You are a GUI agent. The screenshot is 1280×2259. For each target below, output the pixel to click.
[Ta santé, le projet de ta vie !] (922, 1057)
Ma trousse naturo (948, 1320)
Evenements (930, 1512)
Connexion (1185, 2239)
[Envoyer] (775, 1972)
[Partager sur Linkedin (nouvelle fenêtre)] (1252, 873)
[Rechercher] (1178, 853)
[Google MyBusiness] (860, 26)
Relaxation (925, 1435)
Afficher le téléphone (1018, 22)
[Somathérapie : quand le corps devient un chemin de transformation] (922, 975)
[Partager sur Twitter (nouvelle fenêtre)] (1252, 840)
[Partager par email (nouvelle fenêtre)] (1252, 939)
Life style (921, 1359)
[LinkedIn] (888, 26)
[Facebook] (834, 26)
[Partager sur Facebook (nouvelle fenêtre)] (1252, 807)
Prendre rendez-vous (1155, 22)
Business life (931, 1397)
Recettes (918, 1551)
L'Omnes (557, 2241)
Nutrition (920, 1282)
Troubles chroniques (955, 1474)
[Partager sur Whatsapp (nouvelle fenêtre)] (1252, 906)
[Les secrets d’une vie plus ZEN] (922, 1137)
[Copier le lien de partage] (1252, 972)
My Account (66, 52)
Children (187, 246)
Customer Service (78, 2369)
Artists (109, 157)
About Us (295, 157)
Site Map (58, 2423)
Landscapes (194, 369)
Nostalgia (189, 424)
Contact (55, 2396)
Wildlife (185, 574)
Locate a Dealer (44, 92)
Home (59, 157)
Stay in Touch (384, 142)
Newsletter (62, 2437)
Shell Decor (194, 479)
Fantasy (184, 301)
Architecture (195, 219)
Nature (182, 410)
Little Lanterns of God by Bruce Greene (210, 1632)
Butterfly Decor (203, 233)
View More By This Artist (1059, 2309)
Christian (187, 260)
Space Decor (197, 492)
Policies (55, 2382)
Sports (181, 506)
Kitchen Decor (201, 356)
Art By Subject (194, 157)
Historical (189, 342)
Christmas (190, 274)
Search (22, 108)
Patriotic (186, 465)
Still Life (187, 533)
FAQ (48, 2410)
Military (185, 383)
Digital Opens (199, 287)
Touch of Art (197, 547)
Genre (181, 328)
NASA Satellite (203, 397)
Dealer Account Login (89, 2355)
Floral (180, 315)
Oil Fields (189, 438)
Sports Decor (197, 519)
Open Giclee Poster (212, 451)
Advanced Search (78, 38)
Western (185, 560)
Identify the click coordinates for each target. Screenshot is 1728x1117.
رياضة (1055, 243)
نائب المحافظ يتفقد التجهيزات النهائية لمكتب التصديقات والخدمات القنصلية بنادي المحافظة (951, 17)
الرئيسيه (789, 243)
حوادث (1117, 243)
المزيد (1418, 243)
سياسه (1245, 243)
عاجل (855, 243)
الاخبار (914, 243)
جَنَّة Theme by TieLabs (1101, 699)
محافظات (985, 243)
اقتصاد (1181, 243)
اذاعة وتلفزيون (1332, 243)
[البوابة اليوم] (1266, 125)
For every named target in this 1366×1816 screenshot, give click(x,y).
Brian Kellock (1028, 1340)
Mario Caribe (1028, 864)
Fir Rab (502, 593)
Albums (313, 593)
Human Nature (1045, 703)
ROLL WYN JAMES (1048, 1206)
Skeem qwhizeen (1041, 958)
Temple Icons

What is expected:
Take the line containing "Digital Opens (199, 287)" as the start and the last line of the data as the end, and reproduce that range exactly.

Output of the task:
Digital Opens (199, 287)
Touch of Art (197, 547)
Genre (181, 328)
NASA Satellite (203, 397)
Dealer Account Login (89, 2355)
Floral (180, 315)
Oil Fields (189, 438)
Sports Decor (197, 519)
Open Giclee Poster (212, 451)
Advanced Search (78, 38)
Western (185, 560)
Identify the click coordinates for each target. Screenshot is 1728x1117.
رياضة (1055, 243)
نائب المحافظ يتفقد التجهيزات النهائية لمكتب التصديقات والخدمات القنصلية بنادي المحافظة (951, 17)
الرئيسيه (789, 243)
حوادث (1117, 243)
المزيد (1418, 243)
سياسه (1245, 243)
عاجل (855, 243)
الاخبار (914, 243)
جَنَّة Theme by TieLabs (1101, 699)
محافظات (985, 243)
اقتصاد (1181, 243)
اذاعة وتلفزيون (1332, 243)
[البوابة اليوم] (1266, 125)
For every named target in this 1366×1816 screenshot, give click(x,y).
Brian Kellock (1028, 1340)
Mario Caribe (1028, 864)
Fir Rab (502, 593)
Albums (313, 593)
Human Nature (1045, 703)
ROLL WYN JAMES (1048, 1206)
Skeem qwhizeen (1041, 958)
Temple Icons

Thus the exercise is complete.